Source document
III.  Impugned Decision

[7]  The Officer found, just like the RPD and the RAD, that the Applicant had not credibly established a well-founded fear of persecution. The risks alleged in the PRRA application were the same as the ones presented in his amended Basis of Claim Form dated September 8, 2014. In addition, the Officer considered the following new allegations of risk related to factors set out in section 96 and section 97 of the Immigration and Refugee Protection Act, SC 2001, c 27 [IRPA]:

His family and friends in his village will still not speak with him for fear of being killed by the village Molvi and Numberdar;

A First Information Report (FIR) was registered against him in December 2015;

A fatwa was issued against him in January 2016, in which he was found guilty of homosexuality and sentenced to be stoned to death;

Posters with his face on them were put up in his village offering a reward for his death;

In February 2016, the village Molvi, Numberdar, and other villagers attacked his family members in their home;

His former partner Azhar Hussain died in 2013 and his father, the Numberdar, blames him for his son’s death and wants to get revenge by killing him;

The Molvi and other villagers want to stone him to death in the name of honour and Islam; and

He will be arrested and raped by the police anywhere in Pakistan.

[8]  The Officer deemed the documentary evidence in support of these allegations to either predate the RAD’s decision or to be materially similar to the facts as presented to the RPD and the RAD.

[9]  Regarding the evidence supporting the Applicant’s allegations that does not predate the RAD’s decision, the Officer found that it related to events that the RPD and the RAD had already found not credible. As a result, the Officer gave this evidence little or no probative value.

[10]  Two affidavits submitted by people familiar with the Applicant were also considered by the Officer. In the first affidavit, the affiant stated he was aware of the Applicant’s homosexual relations, and that a police complaint, a fatwa ordering the Applicant’s death and wanted posters had been issued against the Applicant. In the second affidavit, the affiant described the rumours concerning the Applicant’s affair with the son of the village’s mayor and that son’s death due to a suspected honour killing. He also explained that the Applicant’s family was attacked in their home. The second affiant was also aware of the police complaint, the fatwa and the wanted posters.

[11]  Yet, the affidavits were given little probative value because they did not explain how the affiants became aware of the events described, whether or not the affiants had firsthand knowledge of them, and how they communicated with the Applicant. Neither of the affiants submitted details confirming their identity or explained why they were willing to help the Applicant. Furthermore, the affiants described a continuation of the events which had already been determined by the RPD and the RAD not to have occurred.

[12]  The Applicant also submitted a legal opinion letter written by a Pakistani lawyer who stated that he knew the Applicant. His legal opinion, considering the police report, the fatwa and the wanted posters, was that the Applicant would be in danger if he returned to Pakistan. The lawyer added that criminal charges had been laid against the Applicant. Once again, the Officer gave little weight to this statement, pointing out that the lawyer did not explain how he knew the Applicant and adding that he had no firsthand knowledge of the events. Furthermore, the lawyer’s opinion was based on documents which had already been deemed to be of little or no probative value, and on events which had been found not credible by the RPD and the RAD.

(Entries contained in a dataset)
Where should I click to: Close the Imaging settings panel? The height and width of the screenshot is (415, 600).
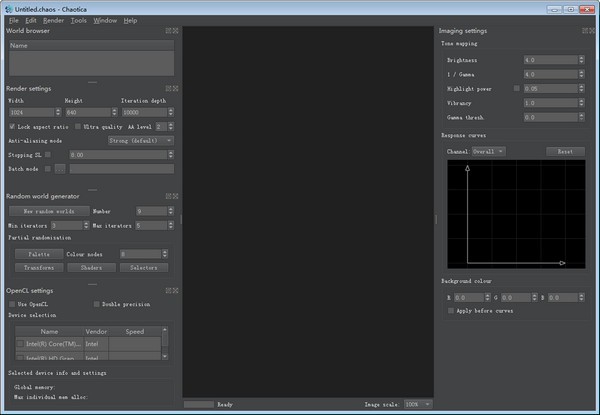pyautogui.click(x=590, y=31)

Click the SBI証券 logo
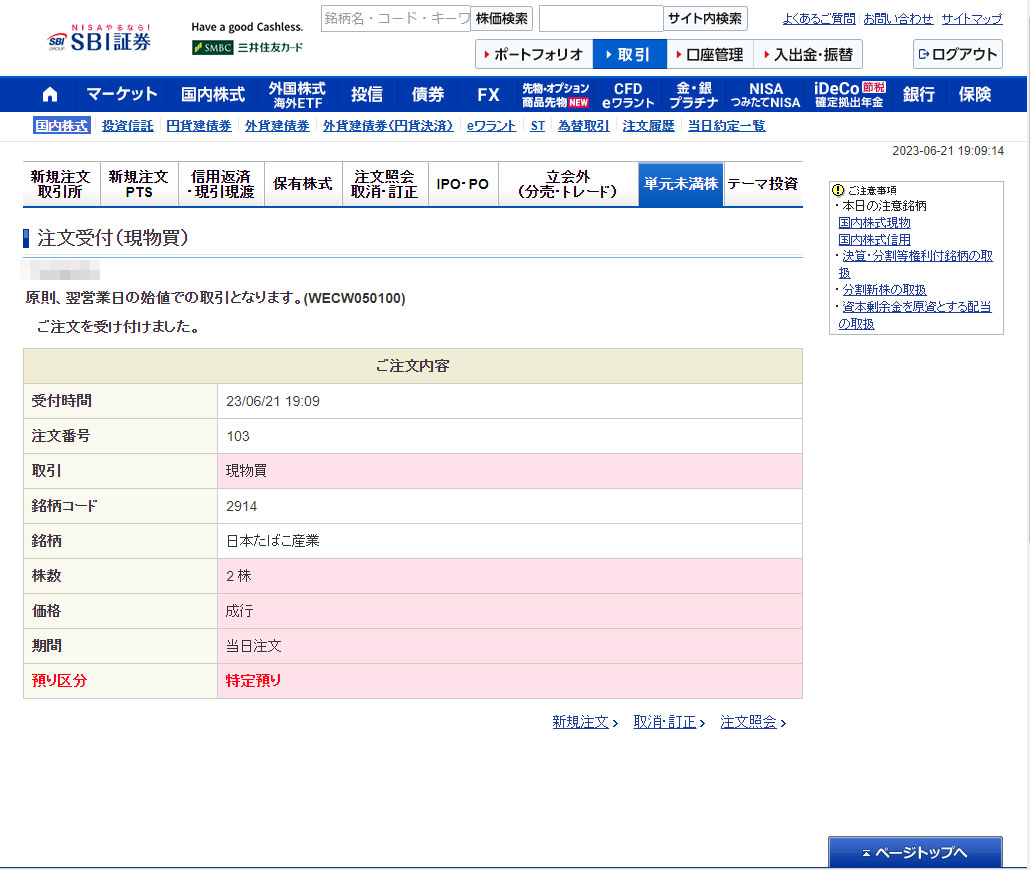tap(100, 40)
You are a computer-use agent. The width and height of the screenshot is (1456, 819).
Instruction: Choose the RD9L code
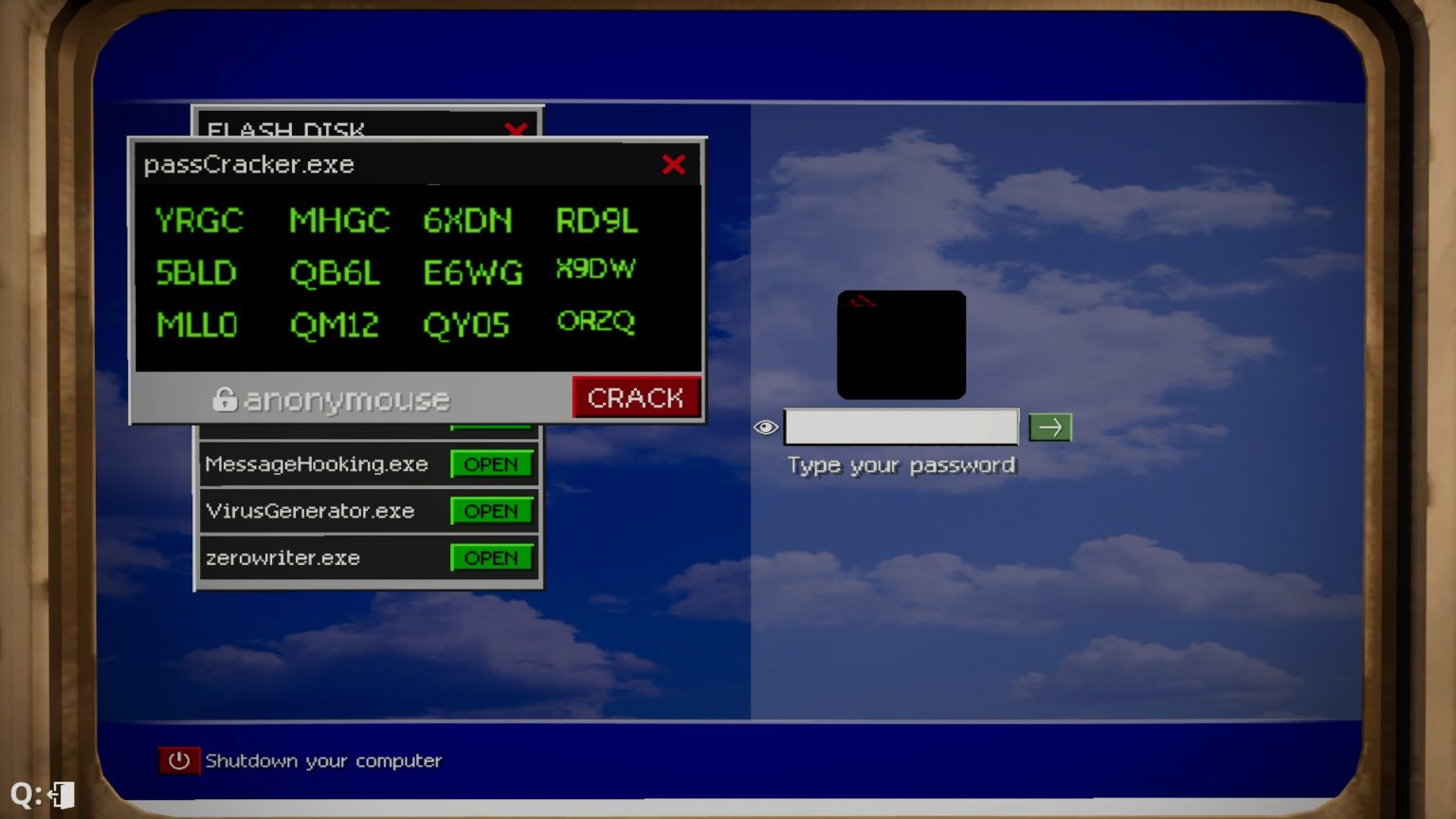coord(596,221)
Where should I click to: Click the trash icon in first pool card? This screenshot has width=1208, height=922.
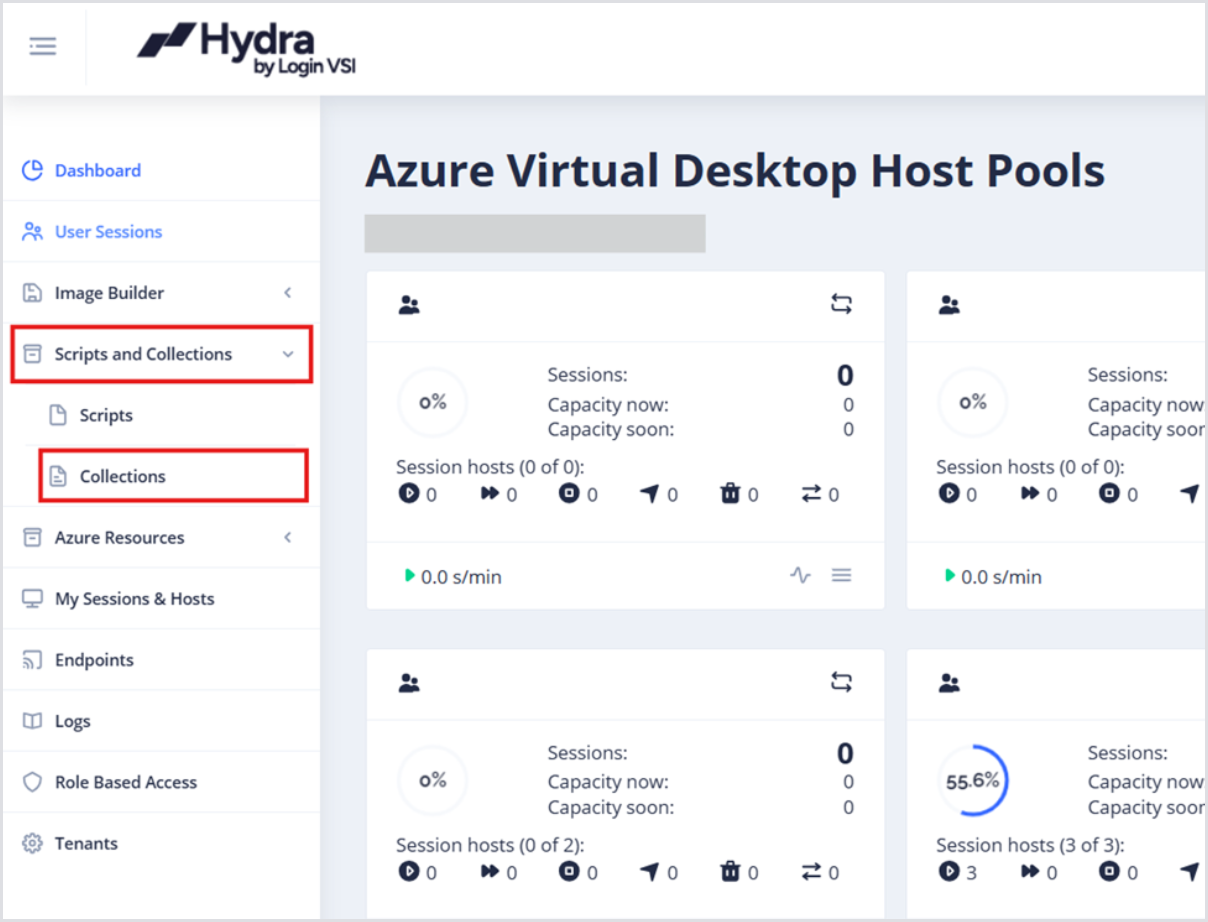(x=731, y=493)
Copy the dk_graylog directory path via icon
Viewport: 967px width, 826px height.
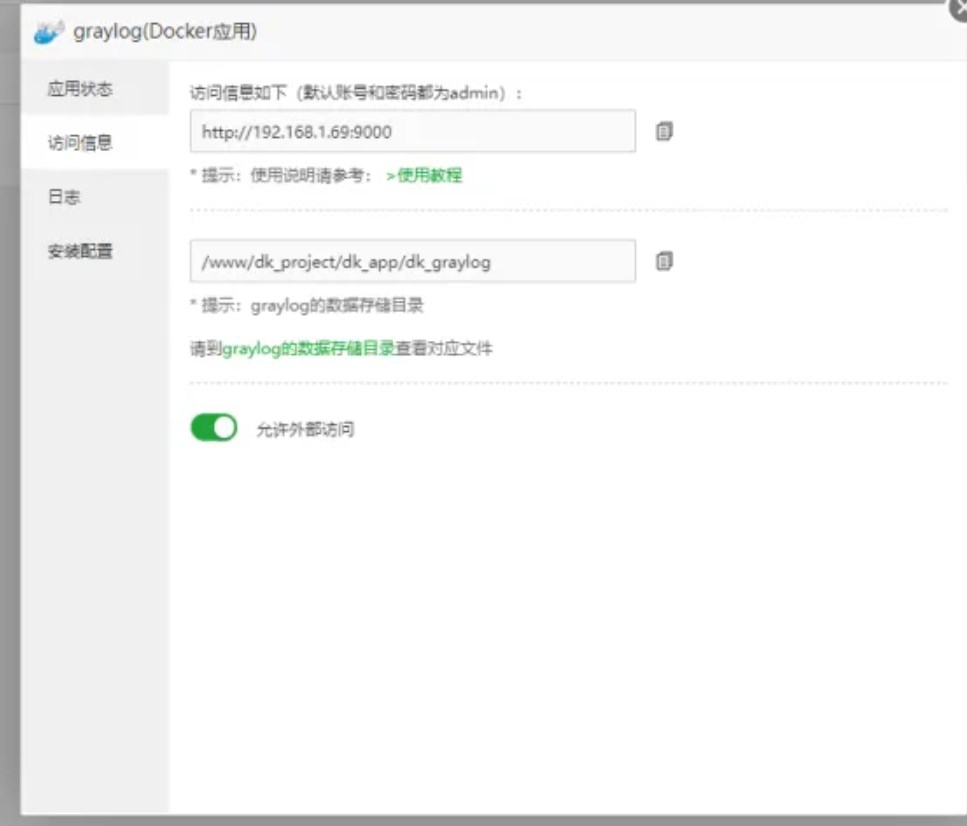(x=664, y=261)
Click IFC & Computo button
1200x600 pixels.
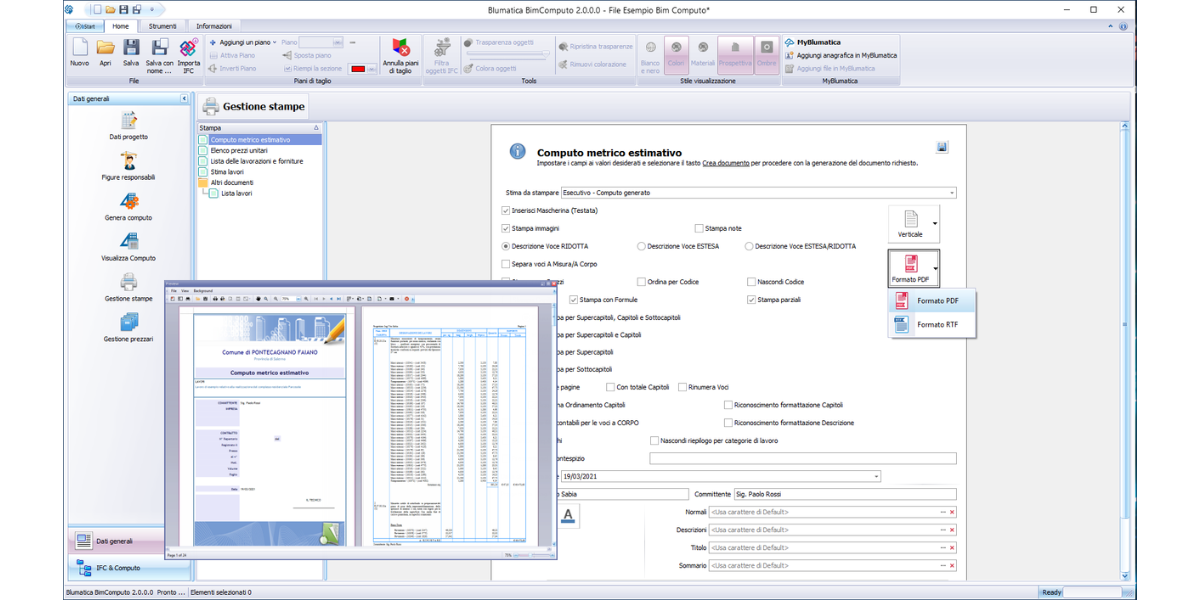click(118, 568)
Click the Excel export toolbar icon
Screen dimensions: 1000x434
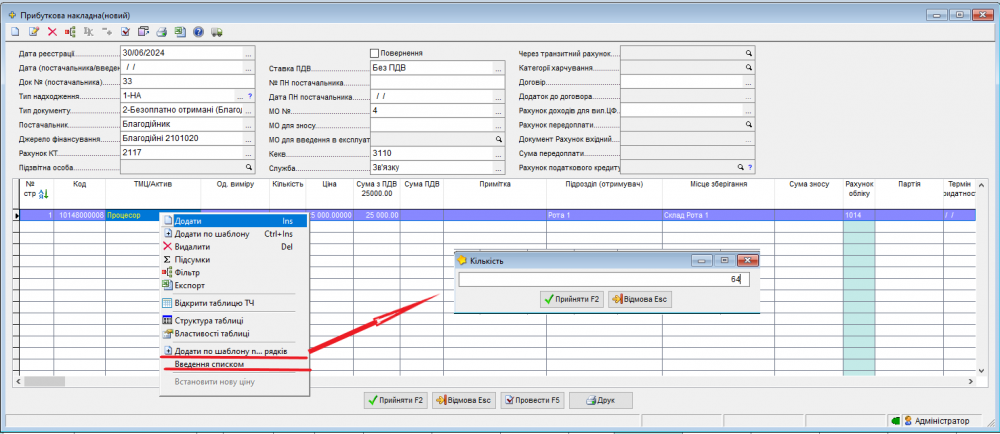[179, 32]
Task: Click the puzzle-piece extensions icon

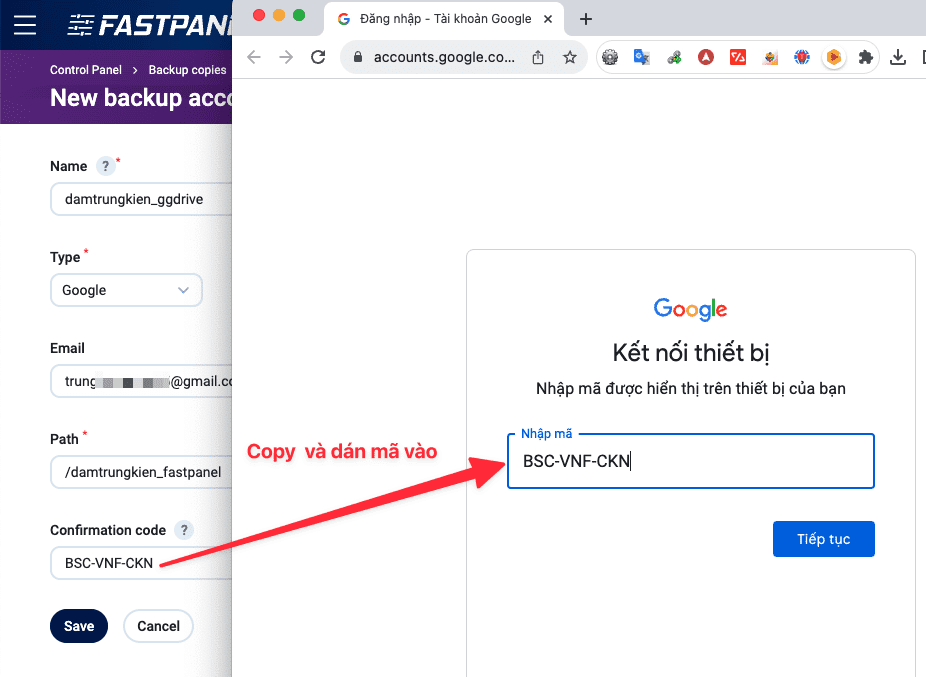Action: tap(865, 57)
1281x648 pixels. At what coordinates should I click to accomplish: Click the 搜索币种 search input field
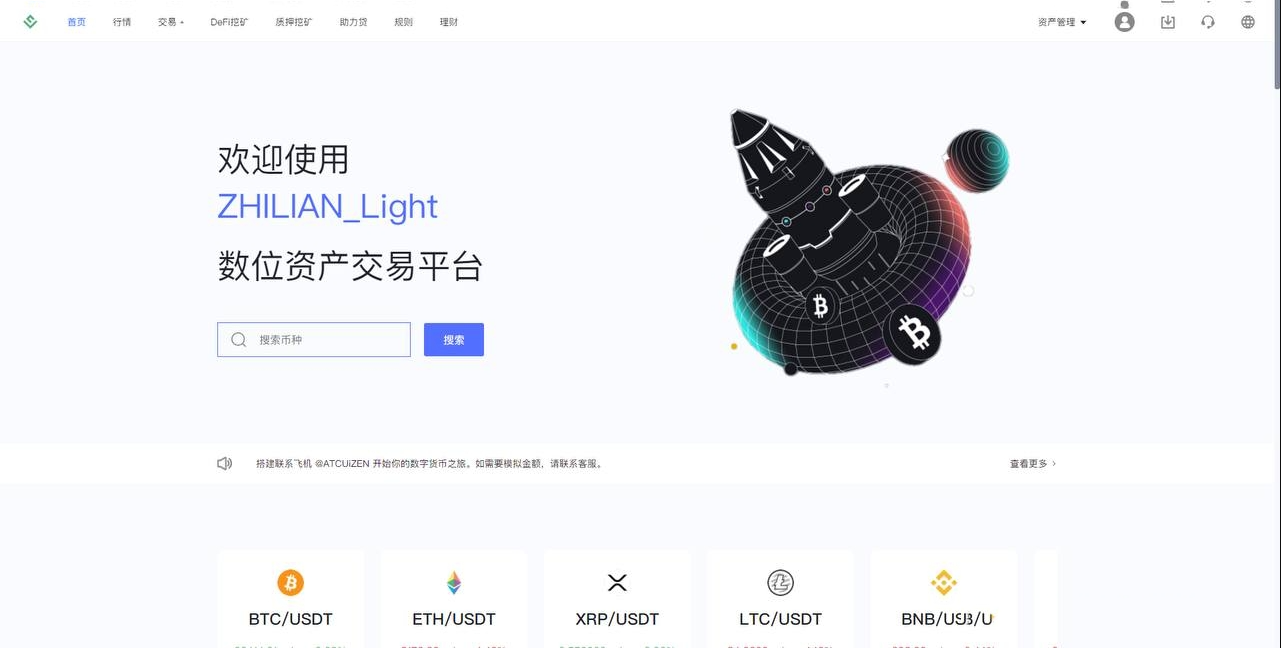314,340
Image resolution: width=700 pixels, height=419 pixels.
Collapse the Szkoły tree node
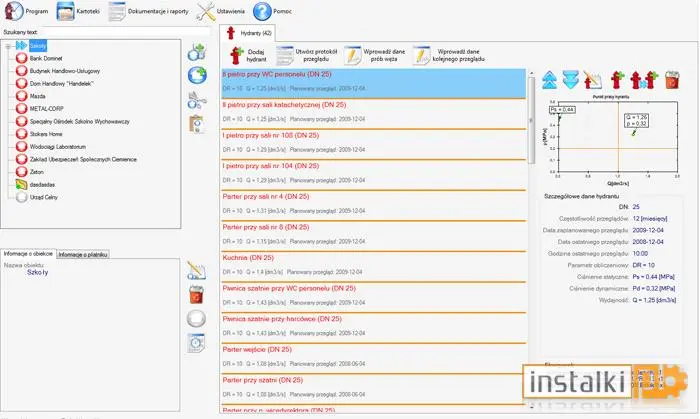click(x=8, y=46)
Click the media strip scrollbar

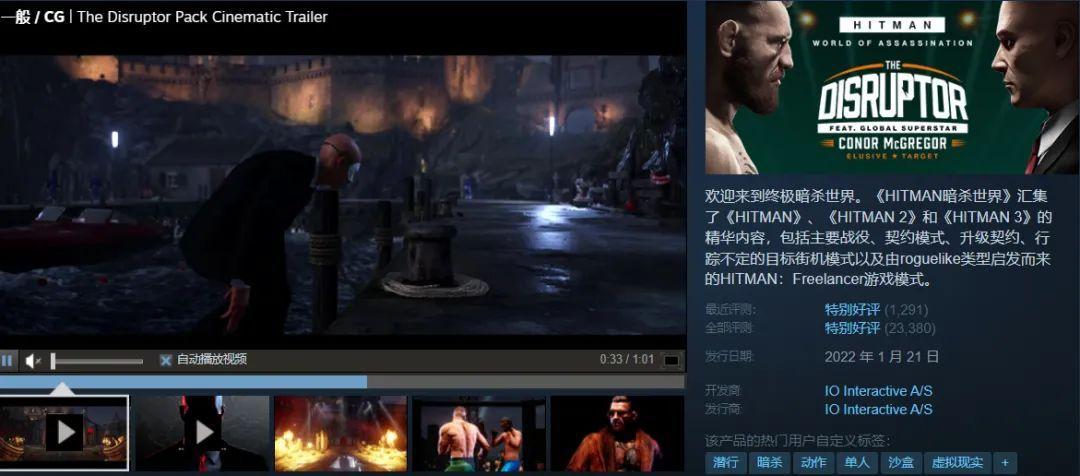[x=183, y=381]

Your goal
According to the immigration decision excerpt, when was the fatwa against the Applicant issued?

Solution for this exercise
January 2016